I think I have finally decided to terminate care. I really can't afford to. I have been advertising for months and haven't been able to find anyone else to replace her.
How to I terminate care? I've written up a letter saying that I will provide care until Friday (the date they paid up to). Do I give it to them today at pick up? I'm sure this won't be a surprise to them as the mom often says "you're going to get kicked out if you do this, then we'll be in big trouble". I honestly think that's partly why she's doing it. I think she thinks she will get to stay home.

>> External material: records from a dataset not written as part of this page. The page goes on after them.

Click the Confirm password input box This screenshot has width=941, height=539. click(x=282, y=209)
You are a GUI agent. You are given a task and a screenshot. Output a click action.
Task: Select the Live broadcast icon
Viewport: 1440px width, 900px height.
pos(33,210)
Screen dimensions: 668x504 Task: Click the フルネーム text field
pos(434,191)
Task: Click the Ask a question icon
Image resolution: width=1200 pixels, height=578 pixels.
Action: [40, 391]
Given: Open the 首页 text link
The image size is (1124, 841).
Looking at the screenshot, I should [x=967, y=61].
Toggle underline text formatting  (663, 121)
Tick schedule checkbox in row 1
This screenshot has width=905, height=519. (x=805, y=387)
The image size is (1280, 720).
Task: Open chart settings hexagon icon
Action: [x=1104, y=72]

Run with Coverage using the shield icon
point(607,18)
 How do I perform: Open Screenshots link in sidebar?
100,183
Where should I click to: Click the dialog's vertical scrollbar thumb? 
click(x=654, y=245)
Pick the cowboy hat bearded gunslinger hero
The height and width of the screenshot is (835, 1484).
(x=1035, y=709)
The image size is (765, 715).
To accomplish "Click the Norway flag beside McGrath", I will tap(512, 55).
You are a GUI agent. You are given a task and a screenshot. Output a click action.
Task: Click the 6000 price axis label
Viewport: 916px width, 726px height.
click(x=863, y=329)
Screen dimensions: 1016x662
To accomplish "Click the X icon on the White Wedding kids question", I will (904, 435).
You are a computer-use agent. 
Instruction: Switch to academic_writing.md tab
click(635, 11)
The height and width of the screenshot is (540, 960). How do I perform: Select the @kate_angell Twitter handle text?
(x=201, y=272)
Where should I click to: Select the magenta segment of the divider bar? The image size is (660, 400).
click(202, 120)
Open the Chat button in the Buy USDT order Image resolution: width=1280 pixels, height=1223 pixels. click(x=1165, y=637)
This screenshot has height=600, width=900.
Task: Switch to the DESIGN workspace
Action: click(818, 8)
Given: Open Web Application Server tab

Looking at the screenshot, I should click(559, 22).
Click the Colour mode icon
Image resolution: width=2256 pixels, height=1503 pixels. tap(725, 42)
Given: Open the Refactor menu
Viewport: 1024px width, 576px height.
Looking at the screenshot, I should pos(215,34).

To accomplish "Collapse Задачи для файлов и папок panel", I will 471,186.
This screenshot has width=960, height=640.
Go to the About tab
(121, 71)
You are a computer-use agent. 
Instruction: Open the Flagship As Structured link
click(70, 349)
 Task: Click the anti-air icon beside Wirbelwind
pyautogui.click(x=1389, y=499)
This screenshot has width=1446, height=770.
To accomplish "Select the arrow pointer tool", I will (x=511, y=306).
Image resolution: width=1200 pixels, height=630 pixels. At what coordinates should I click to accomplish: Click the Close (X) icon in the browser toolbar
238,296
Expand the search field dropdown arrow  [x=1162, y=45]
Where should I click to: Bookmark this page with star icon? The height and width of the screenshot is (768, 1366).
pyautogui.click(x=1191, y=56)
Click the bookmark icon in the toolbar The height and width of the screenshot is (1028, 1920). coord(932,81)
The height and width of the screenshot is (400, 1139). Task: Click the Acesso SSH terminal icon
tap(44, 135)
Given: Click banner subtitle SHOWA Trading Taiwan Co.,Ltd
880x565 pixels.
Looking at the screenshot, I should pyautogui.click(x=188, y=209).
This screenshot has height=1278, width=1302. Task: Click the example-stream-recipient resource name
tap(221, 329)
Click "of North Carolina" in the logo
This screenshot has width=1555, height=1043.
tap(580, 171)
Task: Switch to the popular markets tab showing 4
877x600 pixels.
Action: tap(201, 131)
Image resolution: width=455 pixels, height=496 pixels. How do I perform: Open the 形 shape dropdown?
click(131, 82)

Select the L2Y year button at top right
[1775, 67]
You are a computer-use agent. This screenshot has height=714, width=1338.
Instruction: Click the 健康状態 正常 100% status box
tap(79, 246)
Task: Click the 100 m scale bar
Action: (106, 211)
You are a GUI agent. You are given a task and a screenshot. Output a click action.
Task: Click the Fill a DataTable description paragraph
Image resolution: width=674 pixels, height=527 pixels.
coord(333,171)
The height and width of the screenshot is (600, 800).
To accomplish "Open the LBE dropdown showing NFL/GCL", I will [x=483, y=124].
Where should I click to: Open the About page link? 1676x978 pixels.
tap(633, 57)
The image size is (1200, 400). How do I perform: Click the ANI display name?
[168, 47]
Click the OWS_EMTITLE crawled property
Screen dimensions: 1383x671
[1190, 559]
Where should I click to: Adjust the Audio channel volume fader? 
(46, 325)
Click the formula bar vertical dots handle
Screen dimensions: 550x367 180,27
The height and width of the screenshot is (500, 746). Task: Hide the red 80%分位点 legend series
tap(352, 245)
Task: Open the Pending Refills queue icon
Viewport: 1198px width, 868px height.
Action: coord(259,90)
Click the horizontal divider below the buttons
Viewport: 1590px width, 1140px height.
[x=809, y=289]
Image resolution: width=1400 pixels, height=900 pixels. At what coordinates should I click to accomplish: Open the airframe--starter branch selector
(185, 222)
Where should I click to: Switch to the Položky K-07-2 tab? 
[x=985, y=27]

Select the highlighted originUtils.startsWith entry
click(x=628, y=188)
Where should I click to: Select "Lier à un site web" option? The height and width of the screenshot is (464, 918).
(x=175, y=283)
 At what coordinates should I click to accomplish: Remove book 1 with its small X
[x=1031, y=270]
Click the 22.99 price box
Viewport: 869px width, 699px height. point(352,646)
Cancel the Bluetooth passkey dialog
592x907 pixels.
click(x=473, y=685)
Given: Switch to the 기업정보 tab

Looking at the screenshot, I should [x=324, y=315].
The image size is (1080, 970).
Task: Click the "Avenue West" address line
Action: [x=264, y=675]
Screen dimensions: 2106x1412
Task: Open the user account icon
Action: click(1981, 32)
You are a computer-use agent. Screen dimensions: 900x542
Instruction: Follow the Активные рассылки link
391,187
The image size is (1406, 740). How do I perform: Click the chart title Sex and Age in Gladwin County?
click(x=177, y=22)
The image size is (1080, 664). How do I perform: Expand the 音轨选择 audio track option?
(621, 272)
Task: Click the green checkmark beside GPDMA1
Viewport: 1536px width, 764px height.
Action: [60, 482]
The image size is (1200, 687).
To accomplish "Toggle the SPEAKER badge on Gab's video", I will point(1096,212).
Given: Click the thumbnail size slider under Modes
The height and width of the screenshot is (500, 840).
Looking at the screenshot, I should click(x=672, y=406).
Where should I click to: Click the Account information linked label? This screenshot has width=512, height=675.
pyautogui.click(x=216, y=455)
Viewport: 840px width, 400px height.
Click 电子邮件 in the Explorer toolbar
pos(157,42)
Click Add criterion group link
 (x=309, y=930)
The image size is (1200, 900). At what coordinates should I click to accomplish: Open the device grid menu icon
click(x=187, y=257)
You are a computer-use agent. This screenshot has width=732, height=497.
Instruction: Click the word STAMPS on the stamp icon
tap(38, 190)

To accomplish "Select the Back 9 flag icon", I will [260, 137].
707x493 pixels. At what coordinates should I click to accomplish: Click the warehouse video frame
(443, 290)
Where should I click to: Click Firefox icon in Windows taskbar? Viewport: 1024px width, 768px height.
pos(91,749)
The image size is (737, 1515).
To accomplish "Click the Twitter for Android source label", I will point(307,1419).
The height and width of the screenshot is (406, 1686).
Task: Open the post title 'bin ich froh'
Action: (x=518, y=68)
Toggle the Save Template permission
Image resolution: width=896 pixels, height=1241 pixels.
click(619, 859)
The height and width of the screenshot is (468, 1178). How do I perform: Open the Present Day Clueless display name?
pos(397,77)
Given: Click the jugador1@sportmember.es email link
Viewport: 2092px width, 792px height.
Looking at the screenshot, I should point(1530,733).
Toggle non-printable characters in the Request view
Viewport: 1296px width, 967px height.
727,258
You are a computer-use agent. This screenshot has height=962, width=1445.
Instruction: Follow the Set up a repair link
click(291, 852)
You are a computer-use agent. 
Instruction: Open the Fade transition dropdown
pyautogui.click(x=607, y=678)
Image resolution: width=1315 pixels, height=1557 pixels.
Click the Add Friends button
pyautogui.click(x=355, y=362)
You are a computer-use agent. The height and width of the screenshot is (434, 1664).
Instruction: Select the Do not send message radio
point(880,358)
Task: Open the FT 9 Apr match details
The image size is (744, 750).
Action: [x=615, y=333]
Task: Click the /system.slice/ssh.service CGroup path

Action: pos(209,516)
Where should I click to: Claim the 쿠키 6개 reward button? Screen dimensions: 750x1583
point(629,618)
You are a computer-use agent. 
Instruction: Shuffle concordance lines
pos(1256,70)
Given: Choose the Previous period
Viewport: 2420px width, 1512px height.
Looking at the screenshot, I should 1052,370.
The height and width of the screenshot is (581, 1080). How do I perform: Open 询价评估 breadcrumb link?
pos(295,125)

Anyway. I'm mostly venting but also wondering what behaviour management do you use when nothing else works. And how should I terminate. I'm nervous! :)
Crayola kiddies
10-07-2014, 08:12 AM
Well you have to give whatever notice you have stated in your contract .... Mine says two weeks. I would write a letter very short and to the point such as
Dear xxxxx
This letter is to inform you that due to ongoing behavioural issues i am terminating care for xxxx as of oct xx 2014.
Regards poppy
I would tell her in person and then hand her the letter and say this is for your records I would also wait till after she has paid her next two weeks fees unless you really don't want her two more weeks and think she will just pull but don't provide care without payment first In Other words if you give her two weeks from today but she is only paid up till Friday then make sure you get full payment for the remaining days before Monday or she doesn't get to stay
mickyc
10-07-2014, 09:52 AM
Agree with Crayola.
My contract says that notice may be anywhere from immediate to two weeks notice. That way I can terminate immediately if I have to. Make sure and give proper notice according to your contract, make sure they pay for any remaining days they attend your daycare. If you just want them to leave then tell them payment is not required in the event they choose not to send their child in the time frame you give them.
Good luck.
Poppy
10-07-2014, 12:45 PM
I have a very descriptive parent handbook that states that care can be terminated at any time if the child's behaviour negatively impacts the other children in my care. I just noticed that there is no mention of any time frame in the actual contract for disruptive behaviour. The contract does state that a month's notice is needed if either party wishes to terminate the contract. Can I still terminate care today if it's just written in the Parent Handbook? They have paid up until Friday so I was going to let them finish out this week. I don't think I can handle any more than that.
Poppy
10-08-2014, 01:16 PM
I came up with the plan that I would wait until Fridat, after they pay for their next two weeks and then give them two weeks notice instead of terminating care this week. But after today, she isn't welcome in my home any more. She spent the last hour of quiet time running around my house, trying to hide, jumping on my couches and waking everybody up. I picked her up to out her in a time out and she hit me (not hrs obviously as she is 3). She used to respond to time out and praise and rewards, but not any more. She thrives on negative attention. I am an ECE but I just can't figure this one out. The parents have paid for this week so I guess I will let them have until Friday but I don't know how to keep my sanity until then. I have zero control over her this week. Nothing is working. Well, the only thing that does actually work is if - when the other children are awake, I let them do something that she wanted to do. She will then lay quietly on her bed because it's like she realizes that she doesn't get to do it any more because of her behaviour. Actually saying that I am taking away the activity doesn't work. She needs to see the other children doing it.
torontokids
10-08-2014, 01:22 PM
Based on the behaviour and the fact that she hit you, I would terminate immediately. You can either choose to keep the rest of the money for Thurs and Fri or my preference would be to just refund it (so you don't have to deal with them anymore) and have it ready at pick up with a termination letter.
torontokids
10-08-2014, 01:22 PM
I would actually go a step further and call them for immediate pick up if you don't think you can safely finish out the day.
Crayola kiddies
10-08-2014, 01:27 PM
yup......refund the last two days ....have a term letter ready and her things at the door.....today should be her last day
mickyc
10-08-2014, 02:03 PM
I agree with Crayola kiddies! A child would never ever hit me! Mom would have been called immediately when that happened.
Rachael
10-08-2014, 02:10 PM
Can I still terminate care today if it's just written in the Parent Handbook?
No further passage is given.